After both Democratic and Republican negotiators expressed optimism Saturday about progress on a coronavirus relief package compromise, House Speaker Nancy Pelosi tempered expectations Sunday, explaining that her party and the Trump administration still don't see eye-to-eye on the "strategic plan" necessary to combat the virus and prop up the struggling economy.
"In our negotiations, we're talking about dealing with some of the consequences of this pandemic, but the fact is, we must -- we must defeat this virus. And that's one of the points that we still have not come to any agreement on," Pelsoi said in an exclusive interview on ABC's "This Week" Sunday.
As evidence, the speaker pointed to earlier pandemic-focused legislation that emphasized virus testing, and blasted the administration for not implementing its expanded protocols. But in a later "This Week" interview, Treasury Secretary Steve Mnuchin contested the characterization, arguing that eradicating COVID-19 was a point of unity.
"I was surprised to hear the speaker say we don't agree on the need to kill the virus," he told "This Week" Co-anchor Martha Raddatz. "We absolutely agree on the need to kill the virus."
The mixed signals come as the pair are locked in negotiations on the new relief bill -- at the center of which lies a disagreement about the amount of federal aid to be offered to unemployed Americans. Amid a standoff over the Democratic effort to extend for months the recently expired $600 weekly benefit versus the GOP plan to reduce that supplemental assistance to $200 -- after a one-week $600 extension to accommodate negotiations -- the speaker placed the blame squarely on her Republican Capitol Hill counterparts and the president.
"(President Donald Trump is) the one who is standing in the way of that," Pelosi said. "We have been for the $600, they have a $200 proposal, which does not meet the needs of America's working families."
On Saturday, following a meeting with Mnuchin and White House Chief of Staff Mark Meadows, Pelosi told reporters that negotiations were "productive in terms of moving things forward." But when Raddatz asked on Sunday when Americans could expect to see a deal, the speaker's tone was markedly less optimistic, saying, "we will be close to an agreement when we have an agreement."
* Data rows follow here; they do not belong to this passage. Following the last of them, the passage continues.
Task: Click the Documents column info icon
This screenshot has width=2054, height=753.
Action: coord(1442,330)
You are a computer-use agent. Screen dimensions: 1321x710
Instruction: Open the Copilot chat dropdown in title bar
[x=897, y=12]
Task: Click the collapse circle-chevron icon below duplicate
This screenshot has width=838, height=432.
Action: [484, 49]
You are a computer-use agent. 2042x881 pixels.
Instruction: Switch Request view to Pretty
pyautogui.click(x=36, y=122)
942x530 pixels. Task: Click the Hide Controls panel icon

Sen. Martha McSally, R-Ariz., floated a last-minute plan on Friday to give Americans one more week at the $600 rate, but the move was dismissed by Democrats -- whose two-month-old House bill would extend it to January -- as a political stunt. Mnuchin argued Sunday on "This Week" that the move could've bridged the gap in assistance as negotiations continued.
"We put on a table a proposal," he said. "Let's extend it for one week, at the same rate, white we negotiate so we don't hurt the American public."
Though Pelosi and Senate Minority Leader Chuck Schumer have appeared unwilling to budge from their position that the amount of jobless assistance should go unchanged, House Majority Leader Steny Hoyer, D-Md., took a different stance in a CNN interview Tuesday, claiming, "it's not $600 or bust."
"So, anything less than $600 is not a deal-breaker?" Raddatz pressed the speaker Sunday.
"The amount of money that is given as an enhancement for unemployment insurance should relate to the rate of unemployment," Pelosi said. "So when that goes down, then you can consider something less than the $600, but in this agreement it's $600."
"We are unified in our support for the $600," she added, while accusing Senate Republicans of being "in disarray," after several spoke out about the high cost of their total proposal.
Republicans continue to argue that the amount provides a disincentive to work, as some Americans are earning more on unemployment, given the federal supplement, than they would be on-the-job."
"There's no question in certain cases where we're paying people more to work -- stay home than to work -- that's created issues in the entire economy," Mnuchin said later on "This Week."
Pelosi characterized that position Sunday as condescending, and questioned the GOP's priorities.
"To disrespect their motivation -- (it's) so amazing how insistent the Republicans are about a working family and their $600, and how cavalier they are about other money that is going out," she said.
Asked by Raddatz about a recent report from Politico, in which she called Birx "the worst" during a meeting with Trump administration officials, and accused her of "spreading disinformation," Pelosi did not deny the comments and appeared to argue that the doctor should be doing more to rein in the president's remarks.
"I think the president is spreading disinformation about the virus and she is his appointee," Pelosi said. "So I don't have confidence there, no."